Many still believe that Venables is playing his "Christmas tree" formation, with one striker, a system that seems to ignore the apparent wealth of them in the Premiership. In fact, he now employs two wingers, and Nicky Barmby was often playing close to Alan Shearer. Though Robbie Fowler does not have the vision of Barmby, should he continue to score goals in the Premiership, he will surely come into contention for that position.

Naturally, most attention has focused on Shearer's eight-game goal drought, but the deficiencies are less in him than around him. As his Blackburn team-mate Henning Berg said after playing against him on Wednesday: "The rest of the team needs to get behind a defence and get crosses in. That's the way he scores his goals." For all that, resting him against Switzerland at Wembley next month and assessing Les Ferdinand's qualifications may be timely.
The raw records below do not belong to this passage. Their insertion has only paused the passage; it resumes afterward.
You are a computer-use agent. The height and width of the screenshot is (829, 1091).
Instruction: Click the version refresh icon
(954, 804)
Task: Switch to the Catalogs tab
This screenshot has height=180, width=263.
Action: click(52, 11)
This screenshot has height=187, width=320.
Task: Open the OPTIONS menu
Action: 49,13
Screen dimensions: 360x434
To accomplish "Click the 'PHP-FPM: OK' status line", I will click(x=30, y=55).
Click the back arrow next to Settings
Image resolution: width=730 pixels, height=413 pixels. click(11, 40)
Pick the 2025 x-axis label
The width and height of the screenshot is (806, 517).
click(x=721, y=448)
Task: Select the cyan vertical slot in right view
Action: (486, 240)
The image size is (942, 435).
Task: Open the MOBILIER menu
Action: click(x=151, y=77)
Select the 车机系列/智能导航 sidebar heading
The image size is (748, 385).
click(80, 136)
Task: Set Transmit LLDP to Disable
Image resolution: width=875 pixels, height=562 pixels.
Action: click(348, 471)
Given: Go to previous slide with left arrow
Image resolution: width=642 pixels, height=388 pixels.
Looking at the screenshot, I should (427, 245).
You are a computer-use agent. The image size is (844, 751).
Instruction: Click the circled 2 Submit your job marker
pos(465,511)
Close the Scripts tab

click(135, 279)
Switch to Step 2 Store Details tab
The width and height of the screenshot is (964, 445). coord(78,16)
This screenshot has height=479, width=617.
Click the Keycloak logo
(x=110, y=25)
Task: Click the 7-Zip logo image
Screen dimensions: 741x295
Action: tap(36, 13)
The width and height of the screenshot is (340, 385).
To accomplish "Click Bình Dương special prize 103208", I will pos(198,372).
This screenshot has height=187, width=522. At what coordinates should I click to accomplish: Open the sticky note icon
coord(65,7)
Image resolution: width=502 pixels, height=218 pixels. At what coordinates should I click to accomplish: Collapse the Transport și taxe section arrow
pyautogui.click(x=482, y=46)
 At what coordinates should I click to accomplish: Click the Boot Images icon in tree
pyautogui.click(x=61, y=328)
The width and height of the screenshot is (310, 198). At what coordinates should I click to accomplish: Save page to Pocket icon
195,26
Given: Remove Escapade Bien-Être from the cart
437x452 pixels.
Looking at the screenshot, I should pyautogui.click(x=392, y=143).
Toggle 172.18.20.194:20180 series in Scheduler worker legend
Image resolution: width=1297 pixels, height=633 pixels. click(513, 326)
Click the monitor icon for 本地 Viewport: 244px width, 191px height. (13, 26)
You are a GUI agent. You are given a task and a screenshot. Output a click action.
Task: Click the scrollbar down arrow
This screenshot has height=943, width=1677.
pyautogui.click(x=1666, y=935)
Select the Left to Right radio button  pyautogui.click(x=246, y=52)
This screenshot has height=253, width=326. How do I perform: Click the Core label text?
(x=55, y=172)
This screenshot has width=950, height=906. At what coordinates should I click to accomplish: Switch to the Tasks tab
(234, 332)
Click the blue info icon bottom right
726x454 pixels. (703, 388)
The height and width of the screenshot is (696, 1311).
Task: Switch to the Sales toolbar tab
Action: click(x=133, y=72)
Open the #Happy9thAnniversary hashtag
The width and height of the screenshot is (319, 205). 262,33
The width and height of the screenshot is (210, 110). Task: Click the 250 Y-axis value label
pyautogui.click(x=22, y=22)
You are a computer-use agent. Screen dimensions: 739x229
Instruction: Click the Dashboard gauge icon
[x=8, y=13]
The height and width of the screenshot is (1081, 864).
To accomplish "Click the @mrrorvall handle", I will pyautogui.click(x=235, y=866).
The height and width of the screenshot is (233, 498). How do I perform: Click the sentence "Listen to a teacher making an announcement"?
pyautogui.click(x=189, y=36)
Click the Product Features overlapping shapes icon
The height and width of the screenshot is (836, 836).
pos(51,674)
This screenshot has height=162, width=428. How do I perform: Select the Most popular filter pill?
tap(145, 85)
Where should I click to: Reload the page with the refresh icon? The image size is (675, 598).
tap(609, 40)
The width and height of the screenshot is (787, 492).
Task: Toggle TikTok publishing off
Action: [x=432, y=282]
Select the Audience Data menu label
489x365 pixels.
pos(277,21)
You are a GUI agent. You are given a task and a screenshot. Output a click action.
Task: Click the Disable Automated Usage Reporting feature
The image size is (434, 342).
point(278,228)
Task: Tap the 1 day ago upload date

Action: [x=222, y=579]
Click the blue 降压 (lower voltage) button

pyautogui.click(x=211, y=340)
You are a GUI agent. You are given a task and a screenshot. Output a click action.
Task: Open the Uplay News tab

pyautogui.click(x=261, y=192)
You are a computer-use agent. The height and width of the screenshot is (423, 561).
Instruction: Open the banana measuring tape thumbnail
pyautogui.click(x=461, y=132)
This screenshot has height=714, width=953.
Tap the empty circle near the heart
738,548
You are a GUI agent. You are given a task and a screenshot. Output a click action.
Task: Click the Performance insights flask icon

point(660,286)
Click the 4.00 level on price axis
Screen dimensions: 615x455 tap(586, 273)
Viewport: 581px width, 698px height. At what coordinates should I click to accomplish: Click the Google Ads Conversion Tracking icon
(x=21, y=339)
Steve McManaman seems unlikely to solve England's left-sided attacking problem and may be more comfortable operating from the right, which could mean the better all-rounder Darren Anderton, when fit, being tried there. Venables' persistence with Dennis Wise appears a blind spot; Steve Stone gave a promising cameo. In addition, England are still crying out for a central defender able to do more than head away a high ball.

It was in personnel rather than formation that shortcomings were seen. That and an unwillingness to pass the ball however many times it takes until an opening appears rather than rush it forward as a Premiership crowd demands. At times, England were still too direct rather than not direct enough.

"What I have always felt about England's performances in the past, and watching our clubs' European matches, is that our game is flat out, both trying to get the ball and working with it," Venables said. "The great sides try and get their breathers. Teams like Ajax don't play it around at the back to look pretty, they are waiting for a starting position for an attack. And once all your players are in their starting positions then you have got to be direct.

"It's like Ruud Gullit was saying the other week. The game is controlled from the back and that is why we don't understand it here. We have to play in spurts. In the past, after 70 or 75 minutes our energy starts to run out. We are stretching for tackles, never quite getting up in support."

It is when the coach talks along these lines that you realise that he deserves indulgence. "If we don't learn about tactics and teamwork, we will get left behind," he said. "In the meantime there may be frustrations but I have got to stick to what I think is right. Yes, we want to get forward more, to score goals. All those things that you want, I want, but it's not about pressing buttons. It's about improving things when you can."

Surely we are with him when he says of Norway, "if that's football of the future, it's not for me"? But unhappily for those to whom no noose is bad news, Venables' developmental strategy unfolds by the month rather than by the day. When you're hatching chickens, though, you don't do it by smashing the eggshell.